>>>>>

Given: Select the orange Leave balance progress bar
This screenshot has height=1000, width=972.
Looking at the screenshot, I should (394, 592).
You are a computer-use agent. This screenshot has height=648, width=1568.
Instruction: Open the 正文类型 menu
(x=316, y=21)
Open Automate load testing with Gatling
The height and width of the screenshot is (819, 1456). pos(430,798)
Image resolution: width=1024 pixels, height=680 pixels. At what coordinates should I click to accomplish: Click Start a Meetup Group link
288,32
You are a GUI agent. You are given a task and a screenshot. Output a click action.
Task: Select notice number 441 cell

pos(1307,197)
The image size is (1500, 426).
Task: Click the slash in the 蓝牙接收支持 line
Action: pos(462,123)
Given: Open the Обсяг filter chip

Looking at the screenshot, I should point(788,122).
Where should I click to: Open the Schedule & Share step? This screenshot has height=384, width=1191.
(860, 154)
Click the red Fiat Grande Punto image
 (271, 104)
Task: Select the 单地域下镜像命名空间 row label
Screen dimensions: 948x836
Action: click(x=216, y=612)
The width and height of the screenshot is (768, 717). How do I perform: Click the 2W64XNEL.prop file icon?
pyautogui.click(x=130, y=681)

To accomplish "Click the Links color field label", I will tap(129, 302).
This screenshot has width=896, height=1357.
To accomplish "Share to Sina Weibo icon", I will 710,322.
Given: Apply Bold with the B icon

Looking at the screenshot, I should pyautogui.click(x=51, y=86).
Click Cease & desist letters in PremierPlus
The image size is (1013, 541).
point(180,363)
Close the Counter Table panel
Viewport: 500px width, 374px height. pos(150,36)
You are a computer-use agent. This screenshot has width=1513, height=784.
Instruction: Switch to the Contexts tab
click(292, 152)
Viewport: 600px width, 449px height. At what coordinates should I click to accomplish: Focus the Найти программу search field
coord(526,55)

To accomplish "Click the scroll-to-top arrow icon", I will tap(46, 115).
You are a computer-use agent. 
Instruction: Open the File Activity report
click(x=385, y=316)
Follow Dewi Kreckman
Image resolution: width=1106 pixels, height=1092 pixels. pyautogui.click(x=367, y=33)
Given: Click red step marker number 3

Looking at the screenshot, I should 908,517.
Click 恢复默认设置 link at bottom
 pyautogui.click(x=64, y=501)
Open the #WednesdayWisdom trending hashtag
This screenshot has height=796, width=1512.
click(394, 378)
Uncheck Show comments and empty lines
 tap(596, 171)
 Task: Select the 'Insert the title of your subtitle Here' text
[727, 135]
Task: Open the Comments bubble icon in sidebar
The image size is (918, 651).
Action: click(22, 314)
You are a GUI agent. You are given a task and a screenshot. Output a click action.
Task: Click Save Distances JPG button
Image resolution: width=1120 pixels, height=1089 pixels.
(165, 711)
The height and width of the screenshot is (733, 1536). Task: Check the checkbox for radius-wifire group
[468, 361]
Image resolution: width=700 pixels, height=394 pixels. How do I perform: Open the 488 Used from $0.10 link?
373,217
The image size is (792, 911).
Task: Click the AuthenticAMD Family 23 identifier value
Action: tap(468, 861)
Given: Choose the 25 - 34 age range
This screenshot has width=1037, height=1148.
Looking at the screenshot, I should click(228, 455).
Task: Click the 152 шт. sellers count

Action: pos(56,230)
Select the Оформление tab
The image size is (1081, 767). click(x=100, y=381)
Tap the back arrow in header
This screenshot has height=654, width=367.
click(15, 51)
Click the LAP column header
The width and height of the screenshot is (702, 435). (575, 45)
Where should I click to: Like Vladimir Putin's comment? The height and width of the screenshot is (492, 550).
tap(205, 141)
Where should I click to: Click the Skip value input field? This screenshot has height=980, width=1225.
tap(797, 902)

<<<<<

◆ Goal of the exercise ◆
Would you return, unchanged, the lines from the one containing "The image size is (918, 651)." through the end of the entries?

◆ Response to the exercise ◆
The image size is (918, 651).
Action: click(22, 314)
You are a GUI agent. You are given a task and a screenshot. Output a click action.
Task: Click Save Distances JPG button
Image resolution: width=1120 pixels, height=1089 pixels.
(165, 711)
The height and width of the screenshot is (733, 1536). Task: Check the checkbox for radius-wifire group
[468, 361]
Image resolution: width=700 pixels, height=394 pixels. How do I perform: Open the 488 Used from $0.10 link?
373,217
The image size is (792, 911).
Task: Click the AuthenticAMD Family 23 identifier value
Action: tap(468, 861)
Given: Choose the 25 - 34 age range
This screenshot has width=1037, height=1148.
Looking at the screenshot, I should click(228, 455).
Task: Click the 152 шт. sellers count

Action: pos(56,230)
Select the Оформление tab
The image size is (1081, 767). click(x=100, y=381)
Tap the back arrow in header
This screenshot has height=654, width=367.
click(15, 51)
Click the LAP column header
The width and height of the screenshot is (702, 435). (575, 45)
Where should I click to: Like Vladimir Putin's comment? The height and width of the screenshot is (492, 550).
tap(205, 141)
Where should I click to: Click the Skip value input field? This screenshot has height=980, width=1225.
tap(797, 902)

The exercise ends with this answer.